Resulta curioso el hecho de que hasta hace unos años, en pleno siglo XX, muchos libros que hoy se consideran imprescindibles en la literatura contemporánea fueron, en su momento, condenados por celosos guardianes del dogma y la decencia.
Quienes se erigieron en censores de la idea tuvieron facultades (arbitrarias, por cierto) para dictaminar si una obra literaria se ajustaba o no a los principios morales y religiosos acatados por esa comunidad. Si ello no ocurría, el libro en cuestión era prohibido y su autor censurado.
En 1921, un tribunal estadounidense declaró obsceno “Ulises” de Joyce, novela cuya lectura estuvo prohibida hasta 1 933. Parecido destino corrieron las novelas eróticas de Henry Miller, libros que conocieron la luz solo después de que los castradores de la imaginación mutilaron buena parte de su texto. Y hasta cierta versión del cuento “La Caperucita Roja” de Charles Perrault estuvo censurada en algún puritano municipio de California hasta 1 990. La publicación de “Los versos satánicos” acarreó a Salman Rushdie, su autor, la amenaza de pena de muerte y la prohibición de leerlo en los países musulmanes.
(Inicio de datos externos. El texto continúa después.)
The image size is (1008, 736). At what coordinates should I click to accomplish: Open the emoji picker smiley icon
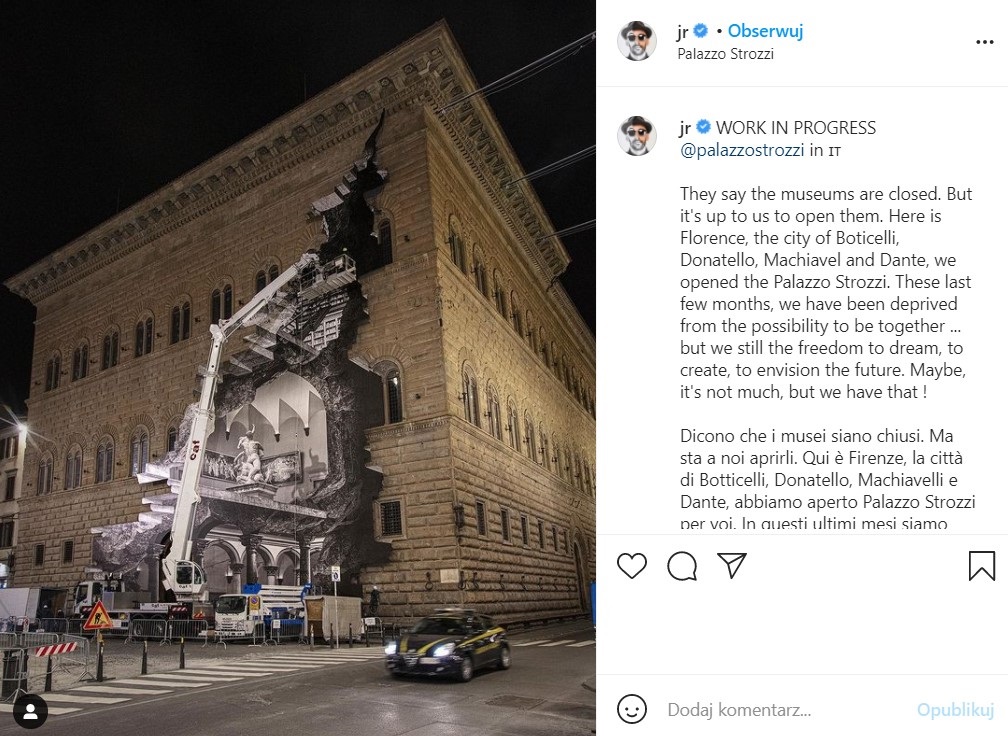(631, 710)
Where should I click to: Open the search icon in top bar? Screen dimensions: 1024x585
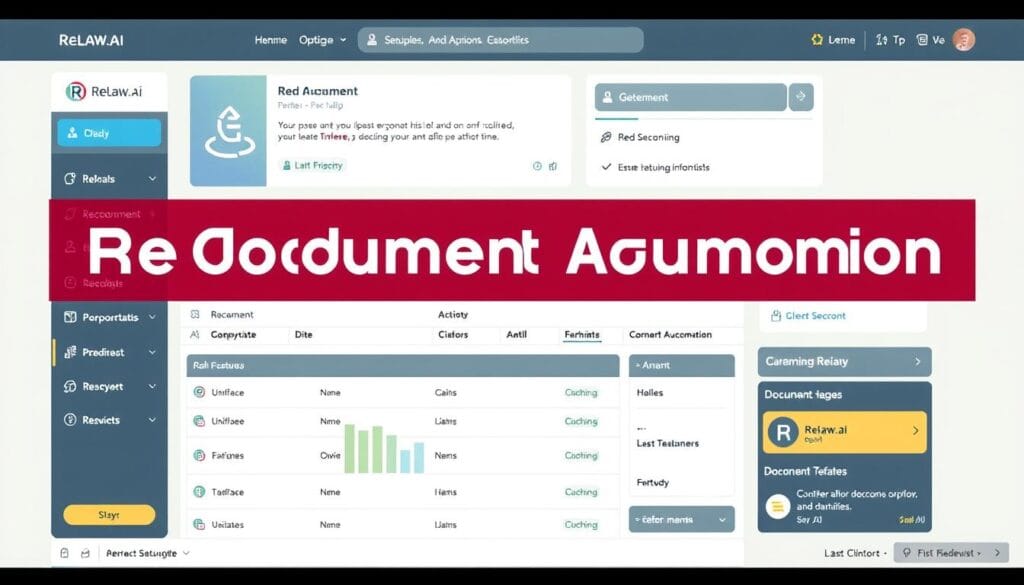(x=371, y=40)
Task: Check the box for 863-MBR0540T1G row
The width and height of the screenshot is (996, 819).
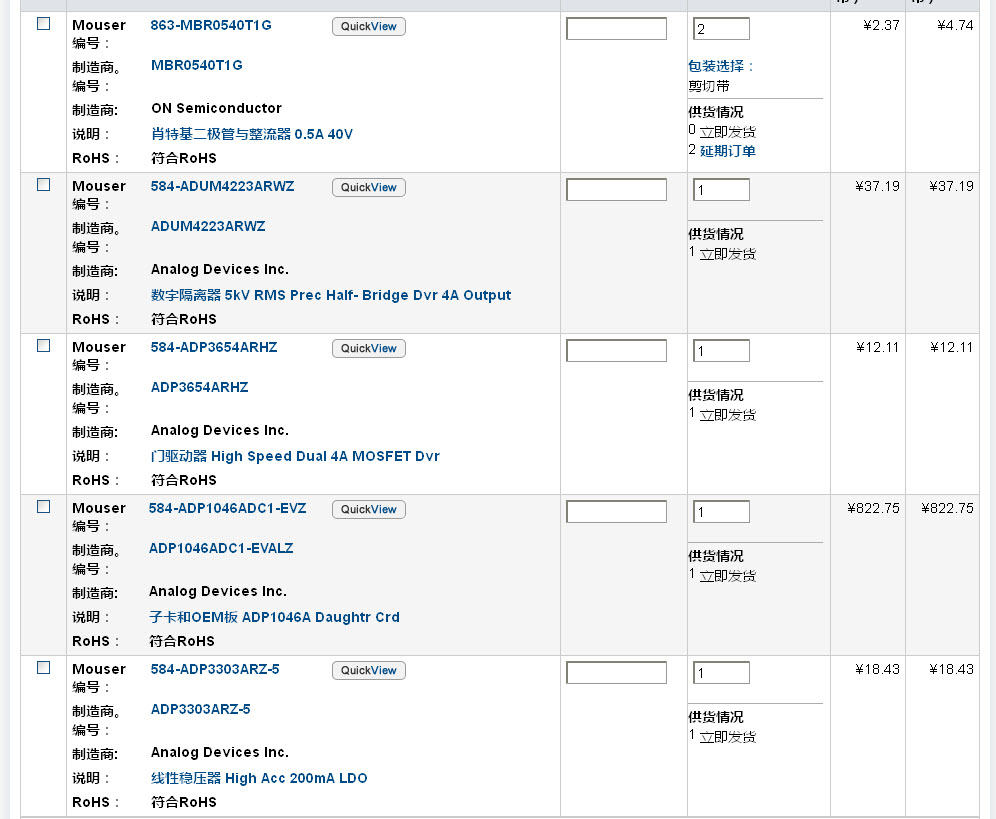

Y qué decir del rito bárbaro de la quema de libros protagonizado por los nazis en la década del 30.
Si descendemos a siglos atrás, la intolerancia a las ideas en la Europa occidental se extendió no solo a las obras literarias sino a libros científicos y filosóficos. Recordemos los juicios y condenas que por sus libros fueron objeto Gustavo Flaubert por “Madame Bovary” y Charles Baudelaire por “Las flores del mal”, dos de los casos más representativos. Timbre de gloria fue, en cambio, para nuestro Juan Montalvo el hecho de que monseñor Ordóñez prohibiera la lectura de sus “Siete tratados”. Y en esta retahíla de crímenes contra el pensamiento imposible olvidar la quema de los códices mayas por el sacerdote Diego de Landa en la localidad de Maní (Yucatán) el 12 de julio de 1562.
En noviembre de 1859 Charles Darwin publicó “El origen de las especies”, obra que contradice el mito bíblico de la creación de la vida animal y humana, tratado que no tardó en ser incluido en el famoso “Index librorum prohibitorum”, selecto catálogo de libros condenados por la Iglesia Católica y en el que, entre otros, constaban “El Decamerón” de Boccaccio y “El Lazarillo de Tormes” y autores como Rabelais, Copérnico, Galileo, Descartes, Newton, Montesquieu, Voltaire, en fin, lo más preclaro del pensamiento humano.
Nunca ha faltado el inquisidor, el censor de la idea, esa excrecencia del poder omnímodo. Censurar es controlar la información por aquel que ejerce el monopolio del poder; es matar ideas por fanatismo, estulticia o temor. Cualquier forma de poder (político, militar, económico o eclesiástico) si no se autorregula por principios éticos caerá siempre en el abuso y la arbitrariedad. En las sociedades democráticas y en las que prima el respeto y la tolerancia al pensamiento ajeno no existe censura.